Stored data
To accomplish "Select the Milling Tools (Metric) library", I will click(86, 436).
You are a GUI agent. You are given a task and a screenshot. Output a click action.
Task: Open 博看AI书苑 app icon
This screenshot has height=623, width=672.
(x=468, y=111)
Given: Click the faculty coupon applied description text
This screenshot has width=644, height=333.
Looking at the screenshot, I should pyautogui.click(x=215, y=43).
---
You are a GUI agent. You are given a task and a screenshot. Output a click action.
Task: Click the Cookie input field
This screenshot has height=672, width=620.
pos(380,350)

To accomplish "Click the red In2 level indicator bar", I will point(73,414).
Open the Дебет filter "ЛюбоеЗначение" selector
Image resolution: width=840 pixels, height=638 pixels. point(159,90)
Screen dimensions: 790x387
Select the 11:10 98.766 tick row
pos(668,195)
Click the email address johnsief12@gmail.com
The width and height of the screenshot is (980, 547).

◆ **WORK INSTRUCTIONS**:
Whenever a line of the data includes "will", copy that line.

◆ **TASK ANSWER**:
To accomplish "Select the Milling Tools (Metric) library", I will click(86, 436).
To accomplish "Click the red In2 level indicator bar", I will point(73,414).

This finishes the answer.